160. Intersection of Two Linked Lists

Problem Description

Given two linked lists, determine if they intersect at a point and find the intersecting node.

Input and Output Example

Input consists of two linked lists, output is a node. If there is no intersection, return nullptr.

Input:
A:        a1 -> a2
                |
                v
                c1 -> c2 -> c3
                ^
                |
B: b1 -> b2 -> b3
Output: c1

Solution Explanation

Assume the distance from the head of linked list A to the intersection is a, the distance from the head of linked list B to the intersection is b, and the distance from the intersection to the end of the lists is c.

We use two pointers starting at the heads of the two linked lists and move them forward at the same speed. When a pointer reaches the end of a list, it continues from the head of the other list. With this approach, both pointers will meet at the intersection node after a + b + c steps.

ListNode *getIntersectionNode(ListNode *headA, ListNode *headB) {
    ListNode *l1 = headA, *l2 = headB;
    while (l1 != l2) {
        l1 = l1 != nullptr ? l1->next : headB;
        l2 = l2 != nullptr ? l2->next : headA;
    }
    return l1;
}

234. Palindrome Linked List

Problem Description

Determine if a linked list is a palindrome using O(1)O(1) space complexity.

Input and Output Example

Input: A linked list.
Output: A boolean indicating whether the linked list is a palindrome.

Input: 1->2->3->2->1
Output: true

Solution Explanation

First, use a slow and fast pointer to find the middle of the linked list. Then split the list into two halves. Reverse the second half and compare the two halves for equality.

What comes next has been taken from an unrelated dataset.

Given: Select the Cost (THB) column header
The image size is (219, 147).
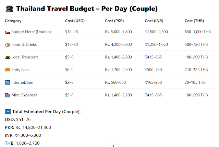Looking at the screenshot, I should tap(194, 21).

bool isPalindrome(ListNode* head) {
    if (head == nullptr || head->next == nullptr) {
        return true;
    }
    ListNode *slow = head, *fast = head;
    while (fast->next && fast->next->next) {
        slow = slow->next;
        fast = fast->next->next;
    }
    slow->next = reverseList(slow->next);  // Refer to problem 206.
    slow = slow->next;
    while (slow != nullptr) {
        if (head->val != slow->val) {
            return false;
        }
        head = head->next;
        slow = slow->next;
    }
    return true;
}